→ ASSIGNMENT
Among the lines of the records below, copy those that hold the word "will".

+++

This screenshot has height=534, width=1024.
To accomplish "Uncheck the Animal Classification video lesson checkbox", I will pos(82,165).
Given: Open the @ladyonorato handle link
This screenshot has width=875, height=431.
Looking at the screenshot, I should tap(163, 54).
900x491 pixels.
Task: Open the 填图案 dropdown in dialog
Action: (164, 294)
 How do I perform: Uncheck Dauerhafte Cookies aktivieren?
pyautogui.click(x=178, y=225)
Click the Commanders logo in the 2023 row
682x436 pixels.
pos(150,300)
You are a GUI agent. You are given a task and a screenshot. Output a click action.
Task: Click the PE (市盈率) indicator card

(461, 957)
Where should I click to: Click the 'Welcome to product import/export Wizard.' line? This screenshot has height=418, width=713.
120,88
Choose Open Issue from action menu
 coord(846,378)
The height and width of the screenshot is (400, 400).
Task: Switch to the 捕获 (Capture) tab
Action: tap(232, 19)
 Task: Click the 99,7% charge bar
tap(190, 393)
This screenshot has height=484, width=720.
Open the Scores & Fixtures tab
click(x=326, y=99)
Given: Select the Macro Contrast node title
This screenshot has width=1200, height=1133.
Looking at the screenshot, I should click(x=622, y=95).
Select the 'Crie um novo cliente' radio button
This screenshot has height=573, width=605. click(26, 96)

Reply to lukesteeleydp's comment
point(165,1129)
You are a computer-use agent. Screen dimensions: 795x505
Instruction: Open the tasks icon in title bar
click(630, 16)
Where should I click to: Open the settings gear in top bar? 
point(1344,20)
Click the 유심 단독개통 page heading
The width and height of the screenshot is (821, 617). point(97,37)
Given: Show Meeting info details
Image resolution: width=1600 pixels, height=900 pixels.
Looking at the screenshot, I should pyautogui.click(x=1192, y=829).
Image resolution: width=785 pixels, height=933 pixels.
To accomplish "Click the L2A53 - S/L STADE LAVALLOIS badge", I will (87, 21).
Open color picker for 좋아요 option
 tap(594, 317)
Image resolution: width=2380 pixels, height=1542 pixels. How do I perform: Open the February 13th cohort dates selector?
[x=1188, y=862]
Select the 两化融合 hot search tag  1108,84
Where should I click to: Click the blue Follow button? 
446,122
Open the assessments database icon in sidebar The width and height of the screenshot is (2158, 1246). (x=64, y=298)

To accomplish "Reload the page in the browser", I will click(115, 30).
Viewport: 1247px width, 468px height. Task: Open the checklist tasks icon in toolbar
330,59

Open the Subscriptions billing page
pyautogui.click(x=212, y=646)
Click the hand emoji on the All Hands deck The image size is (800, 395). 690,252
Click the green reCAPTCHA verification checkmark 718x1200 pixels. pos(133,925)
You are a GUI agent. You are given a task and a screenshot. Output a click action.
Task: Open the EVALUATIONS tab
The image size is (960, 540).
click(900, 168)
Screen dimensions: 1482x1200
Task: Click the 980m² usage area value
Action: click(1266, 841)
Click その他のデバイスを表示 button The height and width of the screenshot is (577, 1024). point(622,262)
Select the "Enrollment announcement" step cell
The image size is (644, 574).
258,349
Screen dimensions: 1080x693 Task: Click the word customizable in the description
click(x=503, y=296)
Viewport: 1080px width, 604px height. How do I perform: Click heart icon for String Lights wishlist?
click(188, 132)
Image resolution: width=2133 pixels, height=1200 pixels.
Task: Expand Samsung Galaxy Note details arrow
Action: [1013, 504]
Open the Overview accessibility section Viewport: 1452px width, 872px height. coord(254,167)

+++

→ ANSWER
To accomplish "Uncheck the Animal Classification video lesson checkbox", I will pos(82,165).
To accomplish "Click the L2A53 - S/L STADE LAVALLOIS badge", I will (87, 21).
To accomplish "Reload the page in the browser", I will click(115, 30).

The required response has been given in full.